Что с нами делают детские травмы: фрагмент романа «Выйди из шкафа» молодой российской писательницы Ольги Птицевой
Виздательстве Popcorn Books вышла книга Ольги Птицевой «Выйди из шкафа». Ее главный герой, Михаил, не знает имени отца и воспитывался матерью — сосредоточенной на себе актрисой Павлинской. Инфантильная, вспыльчивая, склонная к быстрым переменам настроения, она проехалась по психике ребенка танком, не отдавая себе в этом отчета. Миша вырос и стал успешным писателем и успешным для всех человеком, живет со своей девушкой Катей и собирается сдавать очередную книгу. К нему приставляют молодого редактора Тимура, благодаря появлению которого мы поймем, насколько все непросто: как долго могут прожить детские травмы, какие секреты связывают Мишу с Катей и что скрывается за его книгами. Это грустная история о человеке, который отправляется в путешествие по лабиринту со страстями внутри собственной головы.
Что я там ненавижу? Телефоны, да. Телефоны и метро. Метро — это филиал ада. Человечество заслужило его в момент, когда, расселяясь по континентам, пересекло большую воду там, где задумано не было. Когда уничтожило остальные виды, подобные себе и не подобные, когда придумало религию и капитализм. В этот момент, когда человечество окончательно потеряло всякое право на существование, карой небесной ему было даровано метро. И поделом.
Пот. Все вокруг пахнет потом. Кислым, протухшим в недрах мясистых подмышек. Толкотня. Понять сразу, чей это локоть упирается тебе под третье ребро, невозможно, идентифицировать, кто дышит, а кто выпускает газы, нет ни единого шанса. Просто стоишь в углу, утрамбованный в нишу, прислоняешься там, где прислоняться запрещено, дышишь ртом поверхностно и редко, молишь богов — только бы не пропахнуть, только бы не намокнуть, только бы не стать таким же.

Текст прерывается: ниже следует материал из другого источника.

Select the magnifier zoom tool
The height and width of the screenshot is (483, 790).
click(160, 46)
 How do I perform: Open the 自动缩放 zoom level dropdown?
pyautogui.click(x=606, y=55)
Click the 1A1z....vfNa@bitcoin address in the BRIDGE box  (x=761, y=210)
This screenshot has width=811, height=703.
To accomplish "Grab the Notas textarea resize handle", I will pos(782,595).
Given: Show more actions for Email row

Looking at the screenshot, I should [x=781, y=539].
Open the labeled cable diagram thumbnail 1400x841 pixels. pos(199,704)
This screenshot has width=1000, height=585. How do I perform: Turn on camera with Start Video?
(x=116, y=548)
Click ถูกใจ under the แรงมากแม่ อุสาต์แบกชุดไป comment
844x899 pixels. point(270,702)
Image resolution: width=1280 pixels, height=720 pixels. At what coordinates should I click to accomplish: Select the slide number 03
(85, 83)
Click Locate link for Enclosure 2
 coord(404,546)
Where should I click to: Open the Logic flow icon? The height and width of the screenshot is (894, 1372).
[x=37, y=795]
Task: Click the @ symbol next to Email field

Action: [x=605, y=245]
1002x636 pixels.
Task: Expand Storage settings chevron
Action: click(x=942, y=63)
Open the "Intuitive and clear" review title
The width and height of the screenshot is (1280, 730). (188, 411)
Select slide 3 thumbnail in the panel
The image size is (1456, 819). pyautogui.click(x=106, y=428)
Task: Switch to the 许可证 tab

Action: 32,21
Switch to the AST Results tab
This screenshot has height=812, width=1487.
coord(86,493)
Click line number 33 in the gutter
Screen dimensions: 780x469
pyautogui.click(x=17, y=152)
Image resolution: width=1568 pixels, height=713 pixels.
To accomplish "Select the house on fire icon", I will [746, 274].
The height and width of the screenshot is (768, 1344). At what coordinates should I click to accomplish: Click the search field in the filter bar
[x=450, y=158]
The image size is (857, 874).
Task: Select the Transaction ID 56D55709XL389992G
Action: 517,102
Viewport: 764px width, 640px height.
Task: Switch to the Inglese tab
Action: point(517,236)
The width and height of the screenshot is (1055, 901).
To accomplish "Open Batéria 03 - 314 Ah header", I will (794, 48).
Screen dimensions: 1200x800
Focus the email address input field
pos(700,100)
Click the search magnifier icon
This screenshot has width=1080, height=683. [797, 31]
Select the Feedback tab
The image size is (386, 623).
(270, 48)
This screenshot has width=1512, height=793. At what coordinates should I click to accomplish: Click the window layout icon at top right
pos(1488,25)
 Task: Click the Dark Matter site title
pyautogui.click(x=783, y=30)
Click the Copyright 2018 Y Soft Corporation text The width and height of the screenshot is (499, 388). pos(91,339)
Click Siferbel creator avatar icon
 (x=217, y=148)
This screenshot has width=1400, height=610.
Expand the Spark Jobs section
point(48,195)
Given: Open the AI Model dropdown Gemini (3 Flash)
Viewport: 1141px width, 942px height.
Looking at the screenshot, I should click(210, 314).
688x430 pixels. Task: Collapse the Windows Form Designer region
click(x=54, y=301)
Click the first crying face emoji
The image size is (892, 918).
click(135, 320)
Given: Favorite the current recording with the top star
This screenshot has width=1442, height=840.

Отвратная тетка с хлопьями перхоти в пересушенных химией волосах смотрит с презрением. Слабо улыбаешься ей на каком-то мудацком рефлексе — она тут же отводит глаза. Вагон со скрежетом останавливается. Людская масса дергается, идет волнами и вываливается на перрон. Я среди них.
Тетка остается внутри. Мы никогда больше не встретимся. Но чешуйки ее кожи, повисшие у темных корней, остаются со мной. Надо бы рассказать Катюше, может, напишет их. Придаст эпизоду жизни за счет ярко окрашенных деталей. Настолько ярко, что меня подташнивает, пока эскалатор тащится наверх, прочь из кольцевого ада, будто бы я искупил грехи. Думать об этом приятно. Но верится с трудом. Выдуманный человечеством бог равнодушен к мерзким грешникам. К нам, погрязшим в разврате и порнороликах в режиме инкогнито. Не будет искупления по мелочам. Все его великодушие отдано серийным маньякам и золотоносным сыновьям, сбившим по кайфу пешехода на зебре под красный свет.
Сам выбираюсь наружу, оглушающе визжит проспект, невыносимо клокочет жизнь, все идут, бегут, несутся, пихаются и подрезают, сигналят и вопят. Курят на ходу эти свои дебильные недосигареты, потому что сигареты — уже не модно, детка, ты чего? К телефонам и метро добавляются люди. Вообще все люди. Эти хреновы приматы, возомнишие о себе не пойми чего. Эти дебилы-прямоходящие. Эти чертовы гуманоиды.